ORDERED that the order is reversed insofar as appealed from, on the law, with one bill of costs payable by the respondents appearing separately and filing separate briefs, and that branch of the motion of the defendants third-party plaintiffs which was for summary judgment dismissing the amended complaint insofar as asserted against the defendant third-party plaintiff 234–236 Elmendorf Street, LLC, is denied.
The plaintiff commenced this action against, among others, the defendants third-party plaintiffs, 234–236 Elmendorf Street, LLC, and Andrew Kaplan (hereinafter together the defendants), to recover damages for personal injuries she alleged she sustained when she fell as she was descending a wooden basement staircase located at premises owned by 234–236 Elmendorf Street, LLC. According to the plaintiff, a nail, protruding approximately one inch from one of the steps, “grabbed” her shoelace and the step gave way, causing her to fall. The defendants moved for summary judgment dismissing the amended complaint insofar as asserted against them. The plaintiff opposed. In an order dated December 18, 2020, the Supreme Court, inter alia, granted that branch of the defendants' motion which was for summary judgment dismissing the amended complaint insofar as asserted against 234–236 Elmendorf Street, LLC. The plaintiff appeals.

★ ★ ★

◆ REQUIREMENT A
In the ruling, change "reversed" to "affirmed" and write out the passage that begins at the words "ORDERED that the" and stops after "LLC, is denied.".

★ ★ ★

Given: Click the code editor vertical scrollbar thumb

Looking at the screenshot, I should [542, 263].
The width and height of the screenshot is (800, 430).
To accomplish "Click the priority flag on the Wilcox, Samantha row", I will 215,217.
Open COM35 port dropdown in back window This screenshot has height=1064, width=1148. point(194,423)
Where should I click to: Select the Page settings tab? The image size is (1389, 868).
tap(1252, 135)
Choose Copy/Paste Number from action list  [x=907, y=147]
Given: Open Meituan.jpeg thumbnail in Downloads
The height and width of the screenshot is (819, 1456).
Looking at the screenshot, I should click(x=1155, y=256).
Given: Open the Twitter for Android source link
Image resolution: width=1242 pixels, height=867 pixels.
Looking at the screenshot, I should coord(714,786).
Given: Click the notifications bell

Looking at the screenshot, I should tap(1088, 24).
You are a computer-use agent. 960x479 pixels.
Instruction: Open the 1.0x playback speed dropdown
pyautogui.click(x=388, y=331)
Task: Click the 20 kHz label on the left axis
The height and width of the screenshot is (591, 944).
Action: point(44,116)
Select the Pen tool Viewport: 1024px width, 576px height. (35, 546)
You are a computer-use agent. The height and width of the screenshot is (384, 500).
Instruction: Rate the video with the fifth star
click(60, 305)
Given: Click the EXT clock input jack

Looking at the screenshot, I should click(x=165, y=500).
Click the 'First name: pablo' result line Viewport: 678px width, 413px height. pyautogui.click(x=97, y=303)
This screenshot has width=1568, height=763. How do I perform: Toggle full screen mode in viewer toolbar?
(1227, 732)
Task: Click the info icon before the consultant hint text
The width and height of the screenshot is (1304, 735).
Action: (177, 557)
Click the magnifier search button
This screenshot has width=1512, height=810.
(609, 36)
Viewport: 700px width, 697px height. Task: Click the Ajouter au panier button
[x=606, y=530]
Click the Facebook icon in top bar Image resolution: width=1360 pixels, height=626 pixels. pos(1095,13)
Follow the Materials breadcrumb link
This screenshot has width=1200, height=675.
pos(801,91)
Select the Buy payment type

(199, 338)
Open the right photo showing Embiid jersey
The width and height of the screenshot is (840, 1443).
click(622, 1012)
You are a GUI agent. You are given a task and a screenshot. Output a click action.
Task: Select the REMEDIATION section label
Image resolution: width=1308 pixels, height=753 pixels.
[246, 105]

★ ★ ★

◆ REQUIREMENT B
Format the rows above as a JSON list of strings with one string per line, skipping blank lines. Begin at the first row and stop after the line that contains "Looking at the screenshot, I should click(x=1155, y=256).".

◆ EXPECTED ANSWER A
ORDERED that the order is affirmed insofar as appealed from, on the law, with one bill of costs payable by the respondents appearing separately and filing separate briefs, and that branch of the motion of the defendants third-party plaintiffs which was for summary judgment dismissing the amended complaint insofar as asserted against the defendant third-party plaintiff 234–236 Elmendorf Street, LLC, is denied.

◆ EXPECTED ANSWER B
[
  "Given: Click the code editor vertical scrollbar thumb",
  "Looking at the screenshot, I should [542, 263].",
  "The width and height of the screenshot is (800, 430).",
  "To accomplish \"Click the priority flag on the Wilcox, Samantha row\", I will 215,217.",
  "Open COM35 port dropdown in back window This screenshot has height=1064, width=1148. point(194,423)",
  "Where should I click to: Select the Page settings tab? The image size is (1389, 868).",
  "tap(1252, 135)",
  "Choose Copy/Paste Number from action list  [x=907, y=147]",
  "Given: Open Meituan.jpeg thumbnail in Downloads",
  "The height and width of the screenshot is (819, 1456).",
  "Looking at the screenshot, I should click(x=1155, y=256)."
]